Mucinous adenocarcinoma is one of the most aggressive forms of cancer. KRAS mutations are found in mucinous carcinomas. The organs involved in pathogenesis of mucinous cystadenoma are ovary, appendix, pancreas, colon, rectum, retroperitoneal organs, testes, salivary gland, lung, bladder, and breast. On gross pathology, multiloculated, smooth grey surface, and multilocular mass with thin walls and mucinous material are characteristic findings of mucinous adenocarcinoma. On microscopic histopathological analysis, mucinous differentiation, nuclear atypia, and necrosis are characteristic findings of mucinous adenocarcinoma.

Causes

Mutations in the KRAS gene cause mucinous cystadenocarcinoma.

Differentiating Mucinous Cystadenocarcinoma from other Diseases

Mucinous cystadenocarcinoma must be differentiated from mucinous cystadenoma, serous cystadenoma, and pseudocyst.

Epidemiology and Demographics

Mucinous cystadenocarcinoma commonly affects individuals older than forty years of age. Females are more commonly affected with mucinous cystadenocarcinoma of pancreas than males.

Risk Factors

Common risk factors in the development of mucinous cystadenocarcinoma are obesity and post menopausal women on hormone replacement therapy.

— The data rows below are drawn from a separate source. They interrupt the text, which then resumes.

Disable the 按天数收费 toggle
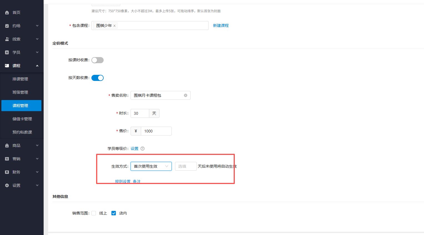Image resolution: width=424 pixels, height=235 pixels. click(x=98, y=78)
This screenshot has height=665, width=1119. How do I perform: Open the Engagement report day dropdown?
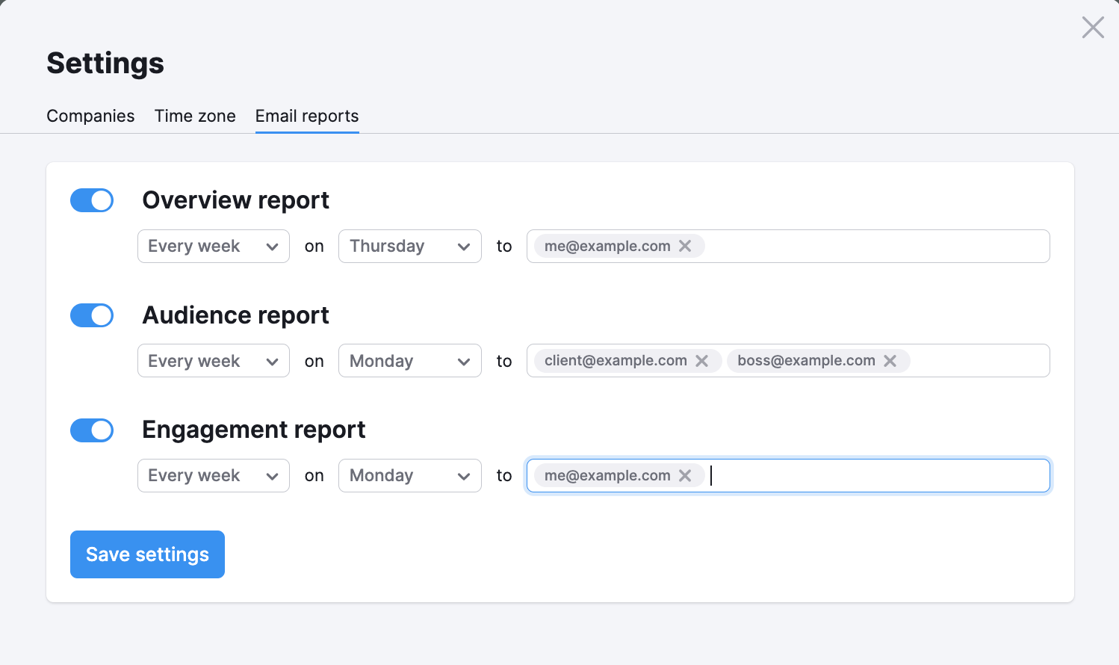click(409, 475)
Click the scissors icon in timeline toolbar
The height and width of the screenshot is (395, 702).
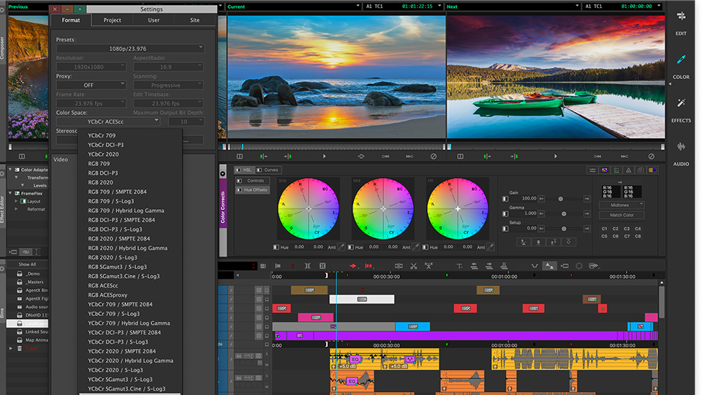[x=414, y=266]
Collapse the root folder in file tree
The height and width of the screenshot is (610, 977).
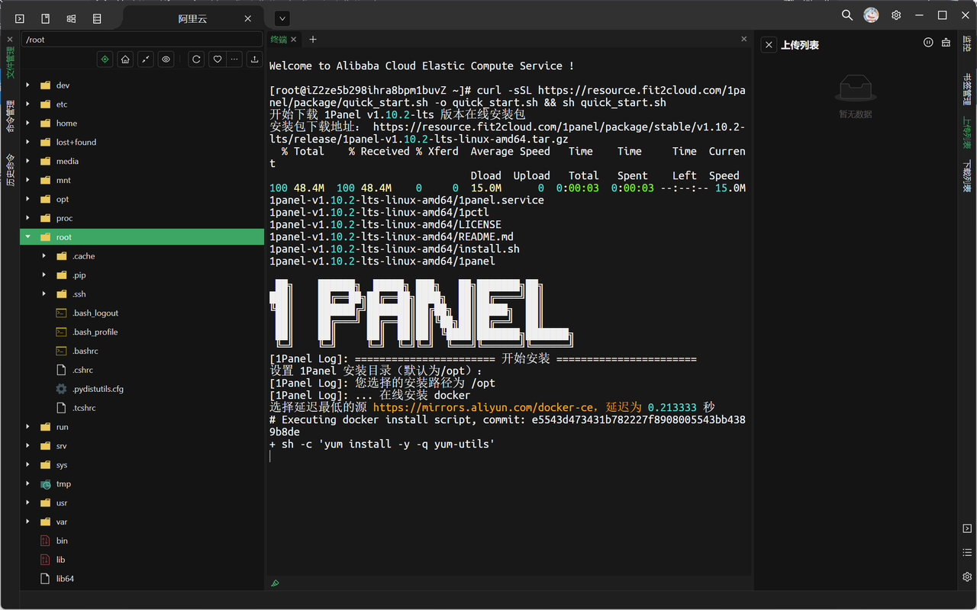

Natural history, Complications and Prognosis

If left untreated, most of the patients with mucinous cystadenocarcinomas may be confined to the organ itself. Common complications of mucinous cystadenocarcinoma include metastasis and inguinal hernia. The presence of metastasis is associated with a particularly poor prognosis among patients with mucinous cystadenocarcinoma.

Staging

According to the American Joint Committee on Cancer (AJCC), there are 4 stages of mucinous cystadenocarcinoma based on the clinical features and findings on imaging. Each stage is assigned a letter and a number that designate the tumor size, number of involved lymph node regions, and metastasis.

History and Symptoms

Symptoms of mucinous cystadenocarcinoma of ovary include mass in the abdomen, increase in abdominal size, bloating, weight loss, shortness of breath, and pain abdomen.

Physical Examination

Patients with mucinous cystadenocarcinoma usually appear normal. Physical examination of patients with mucinous cystadenocarcinoma is usually remarkable for abdominal distention, shifting dullness, a palpable abdominal mass, and coarse crackles upon auscultation of the lung bases.

CT

Findings on CT suggestive of mucinous cystadenocarcinoma include rounded or ovoid tumor, internal septations, and calcification.

MRI

Findings on MRI suggestive of mucinous cystadenocarcinoma include lower signal intensity for loculi with watery mucin on T1-weighted images.

Ultrasound

Ultrasound may be helpful in the diagnosis of mucinous cystadenocarcinoma. Findings on ultrasound suggestive of mucinous cystadenocarcinoma include mural thickening and solid components.

Biopsy

On microscopic histopathological analysis, mucinous differentiation, nuclear atypia, and necrosis are characteristic findings of mucinous adenocarcinoma.

Medical Therapy

The main mode of treatment of mucinous cystadenocarcinoma is chemotherapy and radiation.

Surgery

The most effective treatment for mucinous cystadenocarcinoma is surgical resection.

References

  1. HASEBE M, SERIZAWA S, CHINO S (1960). "[On a case of papillary cystadenocarcinoma following malignant degeneration of a papillary adenoma in the kidney pelvis]". Yokohama Med Bull. 11: 491–500. PMID 13712095.